RAW RECORDS
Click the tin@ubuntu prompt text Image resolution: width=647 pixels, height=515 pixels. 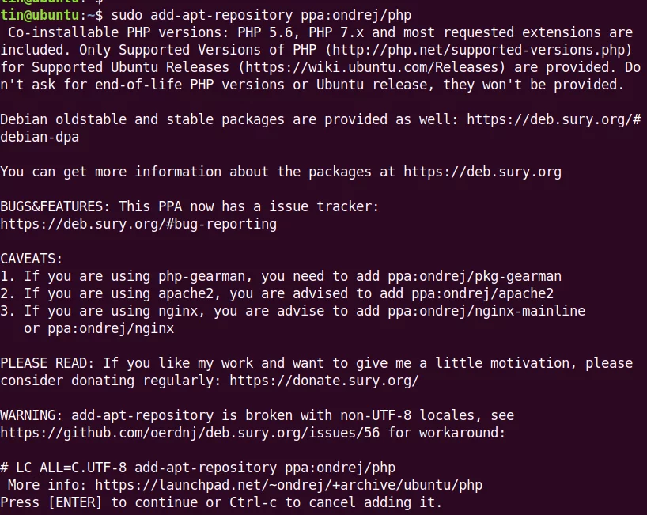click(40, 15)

---

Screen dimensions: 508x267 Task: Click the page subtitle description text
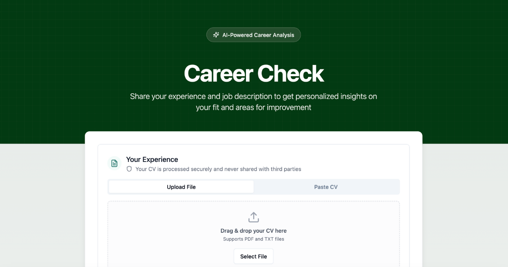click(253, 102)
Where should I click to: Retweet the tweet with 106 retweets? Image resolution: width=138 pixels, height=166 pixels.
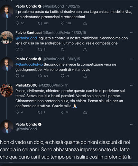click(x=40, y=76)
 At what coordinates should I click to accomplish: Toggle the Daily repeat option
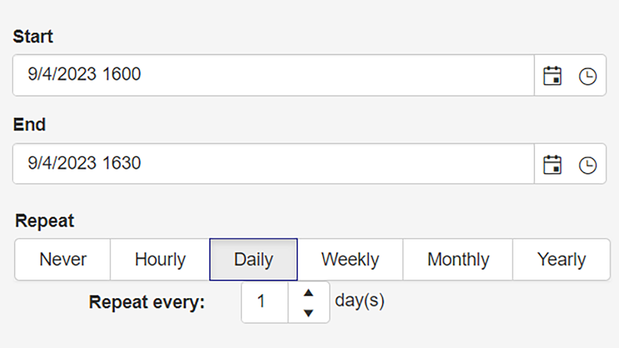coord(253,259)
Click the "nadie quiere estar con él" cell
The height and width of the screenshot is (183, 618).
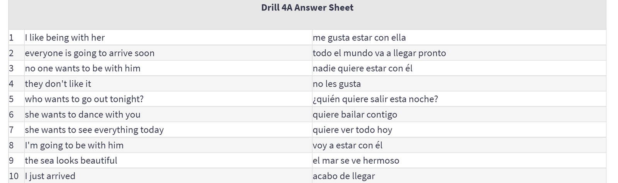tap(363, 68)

WRITTEN PROBLEM
Swap "subtitle" for "heading" in the listing from the line with "Screen dimensions: 508x267" to the line with "tap(363, 68)", and give those lines again with nothing else changed. Leave the pictures out.

THE RESULT
Screen dimensions: 508x267 Task: Click the page heading description text
click(253, 102)
Where should I click to: Retweet the tweet with 106 retweets? Image resolution: width=138 pixels, height=166 pixels.
click(x=40, y=76)
 At what coordinates should I click to accomplish: Toggle the Daily repeat option
coord(253,259)
Click the "nadie quiere estar con él" cell
The height and width of the screenshot is (183, 618).
tap(363, 68)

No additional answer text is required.